*Source material*.
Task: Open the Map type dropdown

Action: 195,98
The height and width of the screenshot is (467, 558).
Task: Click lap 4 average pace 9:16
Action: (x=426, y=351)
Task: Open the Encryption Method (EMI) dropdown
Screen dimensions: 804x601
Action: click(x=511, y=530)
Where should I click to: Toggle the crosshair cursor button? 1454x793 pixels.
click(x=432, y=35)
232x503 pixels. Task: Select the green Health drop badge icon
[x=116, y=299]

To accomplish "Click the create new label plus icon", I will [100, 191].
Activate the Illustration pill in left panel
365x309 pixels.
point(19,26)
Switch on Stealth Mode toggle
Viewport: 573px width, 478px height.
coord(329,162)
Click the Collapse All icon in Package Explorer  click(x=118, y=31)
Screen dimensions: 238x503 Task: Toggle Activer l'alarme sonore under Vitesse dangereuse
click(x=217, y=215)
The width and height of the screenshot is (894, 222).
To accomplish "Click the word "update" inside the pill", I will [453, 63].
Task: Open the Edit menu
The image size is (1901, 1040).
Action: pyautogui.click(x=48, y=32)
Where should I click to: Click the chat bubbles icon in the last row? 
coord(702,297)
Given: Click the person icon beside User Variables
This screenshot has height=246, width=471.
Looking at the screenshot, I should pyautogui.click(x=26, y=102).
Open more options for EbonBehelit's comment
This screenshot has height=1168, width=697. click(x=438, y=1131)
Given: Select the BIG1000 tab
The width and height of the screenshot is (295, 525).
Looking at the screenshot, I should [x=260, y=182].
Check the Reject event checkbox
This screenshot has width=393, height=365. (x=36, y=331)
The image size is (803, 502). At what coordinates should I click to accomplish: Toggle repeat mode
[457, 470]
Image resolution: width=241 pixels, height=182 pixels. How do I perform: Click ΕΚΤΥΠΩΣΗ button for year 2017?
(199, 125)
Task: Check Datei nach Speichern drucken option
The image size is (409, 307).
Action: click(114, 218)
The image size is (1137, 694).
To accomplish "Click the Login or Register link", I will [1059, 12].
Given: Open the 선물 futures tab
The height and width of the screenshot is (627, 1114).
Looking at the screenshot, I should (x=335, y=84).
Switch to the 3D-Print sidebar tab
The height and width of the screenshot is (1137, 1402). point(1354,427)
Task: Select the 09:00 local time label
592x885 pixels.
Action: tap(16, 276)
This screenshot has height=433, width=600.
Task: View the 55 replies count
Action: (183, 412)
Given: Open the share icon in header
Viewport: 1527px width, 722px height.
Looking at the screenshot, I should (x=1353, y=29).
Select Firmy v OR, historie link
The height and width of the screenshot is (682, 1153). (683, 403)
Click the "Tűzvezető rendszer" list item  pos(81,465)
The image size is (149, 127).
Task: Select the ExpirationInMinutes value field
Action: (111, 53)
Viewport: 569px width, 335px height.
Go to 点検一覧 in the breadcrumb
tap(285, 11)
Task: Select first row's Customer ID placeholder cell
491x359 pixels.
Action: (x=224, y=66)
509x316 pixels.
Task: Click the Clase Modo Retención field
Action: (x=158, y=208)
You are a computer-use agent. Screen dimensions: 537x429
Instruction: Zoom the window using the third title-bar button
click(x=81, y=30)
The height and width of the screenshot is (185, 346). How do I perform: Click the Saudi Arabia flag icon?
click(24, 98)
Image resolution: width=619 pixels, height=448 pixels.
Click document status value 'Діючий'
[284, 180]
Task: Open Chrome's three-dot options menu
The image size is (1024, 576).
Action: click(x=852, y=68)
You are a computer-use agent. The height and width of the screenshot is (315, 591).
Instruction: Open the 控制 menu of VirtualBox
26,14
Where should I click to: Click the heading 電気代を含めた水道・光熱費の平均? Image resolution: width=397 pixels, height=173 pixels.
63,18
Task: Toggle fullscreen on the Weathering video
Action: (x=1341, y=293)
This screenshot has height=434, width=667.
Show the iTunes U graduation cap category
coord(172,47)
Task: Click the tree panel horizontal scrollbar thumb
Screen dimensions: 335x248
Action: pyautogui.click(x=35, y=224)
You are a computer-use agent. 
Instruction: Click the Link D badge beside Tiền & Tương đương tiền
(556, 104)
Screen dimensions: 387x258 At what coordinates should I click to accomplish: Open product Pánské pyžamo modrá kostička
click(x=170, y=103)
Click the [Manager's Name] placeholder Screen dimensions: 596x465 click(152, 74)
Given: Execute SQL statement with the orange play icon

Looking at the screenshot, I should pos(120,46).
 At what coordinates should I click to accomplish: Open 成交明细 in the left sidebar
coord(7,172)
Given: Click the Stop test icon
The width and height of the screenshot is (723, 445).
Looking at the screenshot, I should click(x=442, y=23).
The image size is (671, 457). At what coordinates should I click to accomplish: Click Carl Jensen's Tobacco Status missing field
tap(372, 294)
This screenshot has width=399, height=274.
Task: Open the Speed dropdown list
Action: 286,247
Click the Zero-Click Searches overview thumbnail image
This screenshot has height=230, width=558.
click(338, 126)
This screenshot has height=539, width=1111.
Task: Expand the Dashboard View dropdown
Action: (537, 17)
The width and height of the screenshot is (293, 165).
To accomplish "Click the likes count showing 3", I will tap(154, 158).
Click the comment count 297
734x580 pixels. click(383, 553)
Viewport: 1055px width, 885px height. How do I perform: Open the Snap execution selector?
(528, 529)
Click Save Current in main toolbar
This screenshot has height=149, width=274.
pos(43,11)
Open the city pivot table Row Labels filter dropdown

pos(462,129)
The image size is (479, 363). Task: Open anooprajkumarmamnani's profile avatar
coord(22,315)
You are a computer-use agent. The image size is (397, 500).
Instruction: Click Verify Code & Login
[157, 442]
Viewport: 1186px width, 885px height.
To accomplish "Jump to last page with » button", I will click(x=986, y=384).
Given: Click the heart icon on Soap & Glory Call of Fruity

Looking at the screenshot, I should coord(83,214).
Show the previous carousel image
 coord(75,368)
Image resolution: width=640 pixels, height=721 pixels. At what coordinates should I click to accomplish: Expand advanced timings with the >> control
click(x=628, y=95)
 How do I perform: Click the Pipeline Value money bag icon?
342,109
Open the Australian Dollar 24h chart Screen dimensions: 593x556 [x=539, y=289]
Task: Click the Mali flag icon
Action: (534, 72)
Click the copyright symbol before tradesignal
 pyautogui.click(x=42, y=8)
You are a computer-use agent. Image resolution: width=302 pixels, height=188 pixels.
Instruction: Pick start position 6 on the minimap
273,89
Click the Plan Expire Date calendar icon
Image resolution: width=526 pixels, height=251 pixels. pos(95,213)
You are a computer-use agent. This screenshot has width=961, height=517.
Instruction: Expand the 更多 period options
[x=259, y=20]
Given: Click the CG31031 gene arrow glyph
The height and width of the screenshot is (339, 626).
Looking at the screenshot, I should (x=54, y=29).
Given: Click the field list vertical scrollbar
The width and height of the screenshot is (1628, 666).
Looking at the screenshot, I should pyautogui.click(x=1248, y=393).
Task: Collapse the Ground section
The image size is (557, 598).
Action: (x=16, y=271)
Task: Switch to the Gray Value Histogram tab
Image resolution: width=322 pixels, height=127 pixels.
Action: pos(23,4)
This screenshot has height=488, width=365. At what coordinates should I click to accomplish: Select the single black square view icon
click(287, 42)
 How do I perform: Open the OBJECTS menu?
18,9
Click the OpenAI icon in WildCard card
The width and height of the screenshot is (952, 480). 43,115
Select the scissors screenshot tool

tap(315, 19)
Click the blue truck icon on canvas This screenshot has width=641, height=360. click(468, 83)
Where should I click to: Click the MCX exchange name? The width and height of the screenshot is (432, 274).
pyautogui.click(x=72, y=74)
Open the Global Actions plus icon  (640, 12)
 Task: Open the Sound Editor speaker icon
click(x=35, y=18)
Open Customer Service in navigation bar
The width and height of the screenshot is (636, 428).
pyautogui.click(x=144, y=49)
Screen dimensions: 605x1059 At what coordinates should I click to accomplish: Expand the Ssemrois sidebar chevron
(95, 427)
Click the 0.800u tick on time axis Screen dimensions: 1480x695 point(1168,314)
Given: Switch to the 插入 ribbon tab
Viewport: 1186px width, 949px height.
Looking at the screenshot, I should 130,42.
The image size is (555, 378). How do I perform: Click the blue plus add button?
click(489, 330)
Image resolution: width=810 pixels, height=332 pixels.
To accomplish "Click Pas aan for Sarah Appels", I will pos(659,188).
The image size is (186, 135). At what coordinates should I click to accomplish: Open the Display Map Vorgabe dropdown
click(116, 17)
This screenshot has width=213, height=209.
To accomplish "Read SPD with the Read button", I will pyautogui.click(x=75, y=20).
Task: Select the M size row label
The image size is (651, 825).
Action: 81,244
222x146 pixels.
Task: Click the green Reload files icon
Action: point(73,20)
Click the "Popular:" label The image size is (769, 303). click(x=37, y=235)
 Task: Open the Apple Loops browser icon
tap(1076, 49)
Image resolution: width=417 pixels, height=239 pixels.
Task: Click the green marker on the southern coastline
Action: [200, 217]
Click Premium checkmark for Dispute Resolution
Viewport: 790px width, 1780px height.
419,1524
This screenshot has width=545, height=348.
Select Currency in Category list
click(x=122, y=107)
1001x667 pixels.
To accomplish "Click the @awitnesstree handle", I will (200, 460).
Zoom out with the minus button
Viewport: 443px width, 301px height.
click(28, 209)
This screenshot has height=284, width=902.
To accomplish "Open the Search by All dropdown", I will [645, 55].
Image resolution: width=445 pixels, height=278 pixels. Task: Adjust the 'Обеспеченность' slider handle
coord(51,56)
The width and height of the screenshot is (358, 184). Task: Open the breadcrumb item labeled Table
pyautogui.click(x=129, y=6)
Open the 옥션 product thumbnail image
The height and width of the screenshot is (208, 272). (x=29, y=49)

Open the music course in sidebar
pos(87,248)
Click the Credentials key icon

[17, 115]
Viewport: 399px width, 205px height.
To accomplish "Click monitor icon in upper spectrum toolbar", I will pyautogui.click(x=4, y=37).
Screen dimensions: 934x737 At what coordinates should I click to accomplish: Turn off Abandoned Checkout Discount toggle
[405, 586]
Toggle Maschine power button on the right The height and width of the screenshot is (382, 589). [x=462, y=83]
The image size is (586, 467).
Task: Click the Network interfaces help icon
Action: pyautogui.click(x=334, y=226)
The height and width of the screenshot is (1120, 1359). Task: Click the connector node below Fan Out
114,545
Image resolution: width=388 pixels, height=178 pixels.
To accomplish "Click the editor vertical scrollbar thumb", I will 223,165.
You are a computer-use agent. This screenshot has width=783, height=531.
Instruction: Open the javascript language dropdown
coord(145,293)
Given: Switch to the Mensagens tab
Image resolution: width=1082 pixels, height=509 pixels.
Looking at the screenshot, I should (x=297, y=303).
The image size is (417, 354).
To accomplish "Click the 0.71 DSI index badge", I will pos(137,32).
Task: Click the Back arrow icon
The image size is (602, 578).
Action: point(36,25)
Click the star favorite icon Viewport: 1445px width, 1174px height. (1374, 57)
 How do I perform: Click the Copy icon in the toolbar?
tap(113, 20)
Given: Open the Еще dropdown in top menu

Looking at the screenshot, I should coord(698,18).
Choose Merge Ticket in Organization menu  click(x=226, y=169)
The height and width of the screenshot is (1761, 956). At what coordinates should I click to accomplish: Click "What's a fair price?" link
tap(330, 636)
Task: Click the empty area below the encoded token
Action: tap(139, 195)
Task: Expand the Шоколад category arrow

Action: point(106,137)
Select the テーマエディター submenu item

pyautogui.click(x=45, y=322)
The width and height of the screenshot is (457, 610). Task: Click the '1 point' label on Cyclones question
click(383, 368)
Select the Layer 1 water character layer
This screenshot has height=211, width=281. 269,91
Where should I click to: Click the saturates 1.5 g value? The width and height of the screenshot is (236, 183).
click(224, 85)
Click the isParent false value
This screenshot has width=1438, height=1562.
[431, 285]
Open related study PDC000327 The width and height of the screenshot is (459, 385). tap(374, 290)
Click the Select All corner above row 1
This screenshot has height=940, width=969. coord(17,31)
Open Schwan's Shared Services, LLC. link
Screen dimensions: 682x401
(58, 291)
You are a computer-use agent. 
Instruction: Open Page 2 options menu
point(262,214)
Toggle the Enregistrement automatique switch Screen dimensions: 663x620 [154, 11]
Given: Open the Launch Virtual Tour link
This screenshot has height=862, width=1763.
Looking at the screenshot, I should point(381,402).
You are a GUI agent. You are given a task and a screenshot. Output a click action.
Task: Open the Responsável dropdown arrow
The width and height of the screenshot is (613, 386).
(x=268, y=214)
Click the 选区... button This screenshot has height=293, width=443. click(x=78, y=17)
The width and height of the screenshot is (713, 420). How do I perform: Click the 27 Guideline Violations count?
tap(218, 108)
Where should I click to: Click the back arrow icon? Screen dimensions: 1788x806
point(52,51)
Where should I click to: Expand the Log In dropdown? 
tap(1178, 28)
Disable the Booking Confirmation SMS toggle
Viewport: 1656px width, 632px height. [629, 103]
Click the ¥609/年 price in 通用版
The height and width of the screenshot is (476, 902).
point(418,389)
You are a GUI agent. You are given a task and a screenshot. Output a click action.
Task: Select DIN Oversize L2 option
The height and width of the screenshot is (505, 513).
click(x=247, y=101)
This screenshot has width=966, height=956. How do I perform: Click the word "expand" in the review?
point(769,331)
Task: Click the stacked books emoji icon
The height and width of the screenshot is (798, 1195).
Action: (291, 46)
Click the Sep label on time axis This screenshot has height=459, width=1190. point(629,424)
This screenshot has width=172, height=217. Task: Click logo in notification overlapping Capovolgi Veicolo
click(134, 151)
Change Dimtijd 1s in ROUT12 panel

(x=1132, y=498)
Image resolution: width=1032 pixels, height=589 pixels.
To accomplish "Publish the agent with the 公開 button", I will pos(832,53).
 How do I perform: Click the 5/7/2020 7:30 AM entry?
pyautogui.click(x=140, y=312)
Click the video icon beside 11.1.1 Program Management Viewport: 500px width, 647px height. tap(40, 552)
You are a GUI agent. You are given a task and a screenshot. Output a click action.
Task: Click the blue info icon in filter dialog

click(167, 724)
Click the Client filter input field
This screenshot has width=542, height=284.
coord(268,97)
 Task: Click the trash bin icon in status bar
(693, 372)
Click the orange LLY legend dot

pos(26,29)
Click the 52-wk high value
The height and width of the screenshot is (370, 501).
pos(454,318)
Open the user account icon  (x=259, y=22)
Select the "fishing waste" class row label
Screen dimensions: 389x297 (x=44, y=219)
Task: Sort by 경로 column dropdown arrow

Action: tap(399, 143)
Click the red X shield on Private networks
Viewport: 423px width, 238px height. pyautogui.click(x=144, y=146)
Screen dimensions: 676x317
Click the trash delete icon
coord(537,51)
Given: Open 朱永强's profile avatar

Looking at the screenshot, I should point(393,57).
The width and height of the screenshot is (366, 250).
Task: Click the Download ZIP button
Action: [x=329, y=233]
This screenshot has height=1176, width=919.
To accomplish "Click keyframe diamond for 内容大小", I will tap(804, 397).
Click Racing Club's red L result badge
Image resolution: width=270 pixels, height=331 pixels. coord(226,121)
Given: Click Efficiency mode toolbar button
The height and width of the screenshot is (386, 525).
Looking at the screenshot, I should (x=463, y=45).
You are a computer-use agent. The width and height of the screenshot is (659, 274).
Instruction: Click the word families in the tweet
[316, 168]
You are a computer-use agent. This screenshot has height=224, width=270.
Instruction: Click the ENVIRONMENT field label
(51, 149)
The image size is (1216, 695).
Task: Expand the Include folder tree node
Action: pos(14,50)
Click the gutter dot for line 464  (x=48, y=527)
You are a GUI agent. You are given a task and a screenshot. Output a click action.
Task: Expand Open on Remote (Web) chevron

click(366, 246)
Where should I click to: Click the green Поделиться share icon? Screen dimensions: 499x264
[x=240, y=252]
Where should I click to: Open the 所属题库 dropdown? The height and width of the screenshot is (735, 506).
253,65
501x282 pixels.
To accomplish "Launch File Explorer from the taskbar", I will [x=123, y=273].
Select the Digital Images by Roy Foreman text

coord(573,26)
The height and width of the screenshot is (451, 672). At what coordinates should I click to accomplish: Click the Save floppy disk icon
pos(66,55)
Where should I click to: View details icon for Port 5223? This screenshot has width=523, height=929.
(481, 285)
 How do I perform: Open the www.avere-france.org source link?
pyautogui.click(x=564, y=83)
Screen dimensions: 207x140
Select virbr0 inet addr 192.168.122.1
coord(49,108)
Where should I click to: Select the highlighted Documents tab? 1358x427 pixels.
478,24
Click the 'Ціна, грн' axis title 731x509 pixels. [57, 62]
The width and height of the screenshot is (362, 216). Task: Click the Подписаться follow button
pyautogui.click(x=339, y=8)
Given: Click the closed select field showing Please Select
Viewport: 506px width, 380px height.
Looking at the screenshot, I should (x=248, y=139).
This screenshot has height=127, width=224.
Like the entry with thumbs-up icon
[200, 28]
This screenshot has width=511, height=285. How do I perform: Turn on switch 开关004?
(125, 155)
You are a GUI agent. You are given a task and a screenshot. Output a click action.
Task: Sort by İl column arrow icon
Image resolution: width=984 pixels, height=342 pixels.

*Task requirements*. Find the word "Launch" in the records and pull out each line that has it.

*Task answer*.
Given: Open the Launch Virtual Tour link
To accomplish "Launch File Explorer from the taskbar", I will [x=123, y=273].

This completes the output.